Here is the video clip of Barack Obama's
Yes, We Can speech.
Scroll down for the transcript.
It follows the transcript of
Senator Barack Obama's New Hampshire Primary
Speech, aka the Yes, We Can speech, delivered at
the Nashua High School South, Nashua, New Hampshire, on
January 8, 2008.
Thank you, New
Hampshire. I love you back.
Thank you.
Thank you.
Well, thank you so much. I am still fired up and
ready to go. (APPLAUSE)
Thank you. Thank you.
Well, first of all, I want to congratulate
Senator Clinton on a hard-fought victory here in
New Hampshire. She did an outstanding job. Give
her a big round of applause.
(APPLAUSE)
You know, a few weeks ago, no one imagined that
we'd have accomplished what we did here tonight
in New Hampshire.
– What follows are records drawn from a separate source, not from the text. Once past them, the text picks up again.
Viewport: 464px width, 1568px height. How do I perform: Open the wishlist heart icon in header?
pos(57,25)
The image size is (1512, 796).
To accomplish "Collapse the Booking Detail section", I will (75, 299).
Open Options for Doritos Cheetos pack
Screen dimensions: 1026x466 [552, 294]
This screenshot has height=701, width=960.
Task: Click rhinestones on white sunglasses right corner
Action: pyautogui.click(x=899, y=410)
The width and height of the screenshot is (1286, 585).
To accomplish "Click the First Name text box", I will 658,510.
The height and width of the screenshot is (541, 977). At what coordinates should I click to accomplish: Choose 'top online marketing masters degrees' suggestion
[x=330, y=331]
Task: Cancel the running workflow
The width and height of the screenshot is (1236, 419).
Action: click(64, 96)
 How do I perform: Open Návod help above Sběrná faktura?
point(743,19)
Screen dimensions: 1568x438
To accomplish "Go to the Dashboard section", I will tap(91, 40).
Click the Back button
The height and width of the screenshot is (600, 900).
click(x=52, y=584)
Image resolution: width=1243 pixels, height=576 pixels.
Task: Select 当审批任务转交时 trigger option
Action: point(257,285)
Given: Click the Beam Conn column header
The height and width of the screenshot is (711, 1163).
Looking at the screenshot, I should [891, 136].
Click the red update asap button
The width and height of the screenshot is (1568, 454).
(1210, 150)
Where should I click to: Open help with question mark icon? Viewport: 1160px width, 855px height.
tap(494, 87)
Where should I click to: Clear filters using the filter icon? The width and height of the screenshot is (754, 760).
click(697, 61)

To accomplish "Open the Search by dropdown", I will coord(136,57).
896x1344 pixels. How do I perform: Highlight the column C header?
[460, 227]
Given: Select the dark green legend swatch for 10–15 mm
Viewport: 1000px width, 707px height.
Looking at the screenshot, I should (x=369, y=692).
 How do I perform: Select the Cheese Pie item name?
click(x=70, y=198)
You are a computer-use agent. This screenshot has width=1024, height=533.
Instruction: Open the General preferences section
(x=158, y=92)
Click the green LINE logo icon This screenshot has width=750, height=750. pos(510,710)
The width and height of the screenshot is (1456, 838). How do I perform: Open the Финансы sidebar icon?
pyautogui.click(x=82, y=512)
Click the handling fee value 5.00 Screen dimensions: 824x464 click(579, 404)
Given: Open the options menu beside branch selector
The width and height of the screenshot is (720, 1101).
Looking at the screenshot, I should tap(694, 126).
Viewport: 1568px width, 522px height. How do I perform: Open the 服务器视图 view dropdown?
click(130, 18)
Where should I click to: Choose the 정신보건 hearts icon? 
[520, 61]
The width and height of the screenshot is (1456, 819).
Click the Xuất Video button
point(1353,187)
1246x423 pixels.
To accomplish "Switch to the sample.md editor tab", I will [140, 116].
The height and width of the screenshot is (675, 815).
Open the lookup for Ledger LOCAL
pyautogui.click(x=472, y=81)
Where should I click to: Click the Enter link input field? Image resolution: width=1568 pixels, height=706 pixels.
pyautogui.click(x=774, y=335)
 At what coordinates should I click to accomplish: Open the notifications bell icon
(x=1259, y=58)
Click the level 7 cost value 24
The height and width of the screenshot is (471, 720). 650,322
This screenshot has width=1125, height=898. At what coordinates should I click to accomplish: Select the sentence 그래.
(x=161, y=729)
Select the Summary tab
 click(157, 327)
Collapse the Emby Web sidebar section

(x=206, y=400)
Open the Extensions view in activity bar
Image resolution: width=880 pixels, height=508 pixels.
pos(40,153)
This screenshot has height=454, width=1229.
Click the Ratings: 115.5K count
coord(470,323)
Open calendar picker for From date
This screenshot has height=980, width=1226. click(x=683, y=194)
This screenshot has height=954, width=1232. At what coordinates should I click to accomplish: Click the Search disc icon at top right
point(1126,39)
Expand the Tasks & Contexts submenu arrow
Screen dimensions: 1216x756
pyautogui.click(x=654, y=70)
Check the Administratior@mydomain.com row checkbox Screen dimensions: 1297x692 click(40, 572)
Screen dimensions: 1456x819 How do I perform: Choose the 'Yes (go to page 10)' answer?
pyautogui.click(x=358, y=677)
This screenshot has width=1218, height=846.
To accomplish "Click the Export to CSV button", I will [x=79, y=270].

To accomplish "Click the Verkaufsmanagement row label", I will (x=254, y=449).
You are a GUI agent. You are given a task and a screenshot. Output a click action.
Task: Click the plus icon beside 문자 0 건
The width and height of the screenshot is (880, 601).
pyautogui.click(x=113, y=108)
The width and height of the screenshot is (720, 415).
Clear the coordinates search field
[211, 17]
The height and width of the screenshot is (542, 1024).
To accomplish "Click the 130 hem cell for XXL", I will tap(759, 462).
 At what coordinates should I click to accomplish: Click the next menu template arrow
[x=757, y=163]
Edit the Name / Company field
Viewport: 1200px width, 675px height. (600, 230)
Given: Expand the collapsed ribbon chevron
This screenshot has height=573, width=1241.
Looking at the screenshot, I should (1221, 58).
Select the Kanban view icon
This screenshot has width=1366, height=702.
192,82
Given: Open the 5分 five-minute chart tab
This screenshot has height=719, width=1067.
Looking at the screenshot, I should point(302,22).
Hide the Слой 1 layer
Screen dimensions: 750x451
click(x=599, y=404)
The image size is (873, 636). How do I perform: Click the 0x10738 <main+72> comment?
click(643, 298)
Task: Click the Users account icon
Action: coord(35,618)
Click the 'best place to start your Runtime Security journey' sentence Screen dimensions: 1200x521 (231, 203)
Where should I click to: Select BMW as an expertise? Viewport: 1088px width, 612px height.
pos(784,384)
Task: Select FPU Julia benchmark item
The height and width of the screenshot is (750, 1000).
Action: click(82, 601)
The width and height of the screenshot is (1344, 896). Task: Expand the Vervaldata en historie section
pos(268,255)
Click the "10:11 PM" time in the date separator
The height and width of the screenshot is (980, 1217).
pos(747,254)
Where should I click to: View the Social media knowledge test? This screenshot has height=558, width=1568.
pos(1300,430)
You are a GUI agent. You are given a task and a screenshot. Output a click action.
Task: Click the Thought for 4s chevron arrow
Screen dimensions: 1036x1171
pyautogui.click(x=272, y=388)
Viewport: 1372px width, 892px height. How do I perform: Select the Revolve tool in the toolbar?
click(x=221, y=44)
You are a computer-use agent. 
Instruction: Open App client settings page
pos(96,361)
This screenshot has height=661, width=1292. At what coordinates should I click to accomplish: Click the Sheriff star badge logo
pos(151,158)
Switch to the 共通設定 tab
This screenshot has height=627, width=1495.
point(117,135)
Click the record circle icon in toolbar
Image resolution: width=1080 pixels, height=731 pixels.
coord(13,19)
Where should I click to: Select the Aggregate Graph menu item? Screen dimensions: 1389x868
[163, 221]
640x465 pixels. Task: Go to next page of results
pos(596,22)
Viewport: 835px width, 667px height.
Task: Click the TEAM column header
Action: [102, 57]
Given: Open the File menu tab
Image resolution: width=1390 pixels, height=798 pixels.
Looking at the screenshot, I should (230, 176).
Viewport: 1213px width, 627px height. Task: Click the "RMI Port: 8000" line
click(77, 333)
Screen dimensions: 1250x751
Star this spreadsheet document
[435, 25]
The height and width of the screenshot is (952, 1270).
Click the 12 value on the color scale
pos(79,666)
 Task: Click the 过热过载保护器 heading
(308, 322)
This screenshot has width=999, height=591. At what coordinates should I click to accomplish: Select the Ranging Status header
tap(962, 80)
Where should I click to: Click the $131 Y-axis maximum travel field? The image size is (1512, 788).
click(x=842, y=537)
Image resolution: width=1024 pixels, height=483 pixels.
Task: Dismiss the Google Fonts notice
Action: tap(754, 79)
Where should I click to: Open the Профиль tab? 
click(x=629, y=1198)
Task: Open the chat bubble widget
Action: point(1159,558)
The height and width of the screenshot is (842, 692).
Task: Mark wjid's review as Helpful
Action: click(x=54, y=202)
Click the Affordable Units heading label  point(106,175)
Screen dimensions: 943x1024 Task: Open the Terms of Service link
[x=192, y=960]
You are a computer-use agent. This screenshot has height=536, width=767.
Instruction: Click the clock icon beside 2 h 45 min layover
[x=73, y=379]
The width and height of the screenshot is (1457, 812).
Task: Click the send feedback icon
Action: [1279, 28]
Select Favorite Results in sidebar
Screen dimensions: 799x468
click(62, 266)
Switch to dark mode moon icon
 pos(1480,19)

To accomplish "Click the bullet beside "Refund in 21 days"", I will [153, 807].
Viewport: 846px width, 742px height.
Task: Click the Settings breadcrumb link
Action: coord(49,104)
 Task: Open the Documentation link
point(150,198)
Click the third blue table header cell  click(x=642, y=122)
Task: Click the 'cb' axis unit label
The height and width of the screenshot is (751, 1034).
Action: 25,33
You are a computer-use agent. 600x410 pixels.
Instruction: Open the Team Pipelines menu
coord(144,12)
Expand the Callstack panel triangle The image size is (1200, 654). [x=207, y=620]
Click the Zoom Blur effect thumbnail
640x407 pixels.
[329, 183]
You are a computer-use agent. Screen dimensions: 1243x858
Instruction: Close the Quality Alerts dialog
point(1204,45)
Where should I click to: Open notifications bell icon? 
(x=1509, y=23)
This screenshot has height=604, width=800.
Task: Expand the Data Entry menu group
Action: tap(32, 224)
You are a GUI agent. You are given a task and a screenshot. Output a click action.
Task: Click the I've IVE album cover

No one could have imagined it.
For most of this campaign, we were far behind.
We always knew our climb would be steep. But in
record numbers, you came out, and you spoke up
for change.
And with your voices and your votes, you made it
clear that at this moment, in this election,
there is something happening in America.
(APPLAUSE)
There is something happening when men and women
in Des Moines and Davenport, in Lebanon and
Concord, come out in the snows of January to
wait in lines that stretch block after block
because they believe in what this country can
be.
There is something happening. There's something
happening when Americans who are young in age
and in spirit, who've never participated in
politics before, turn out in numbers we have
never seen because they know in their hearts
that this time must be different.
There's something happening when people vote not
just for party that they belong to, but the
hopes that they hold in common.
And whether we are rich or poor, black or white,
Latino or Asian, whether we hail from Iowa or
New Hampshire, Nevada or South Carolina, we are
ready to take this country in a fundamentally
new direction.
That's what's happening in America right now;
change is what's happening in America.
You, all of you who are here tonight, all who
put so much heart and soul and work into this
campaign, you can be the new majority who can
lead this nation out of a long political
darkness.
Democrats, independents and Republicans who are
tired of the division and distraction that has
clouded Washington, who know that we can
disagree without being disagreeable, who
understand that, if we mobilize our voices to
challenge the money and influence that stood in
our way and challenge ourselves to reach for
something better, there is no problem we cannot
solve, there is no destiny that we cannot
fulfill.
Our new American majority can end the outrage of
unaffordable, unavailable health care in our
time.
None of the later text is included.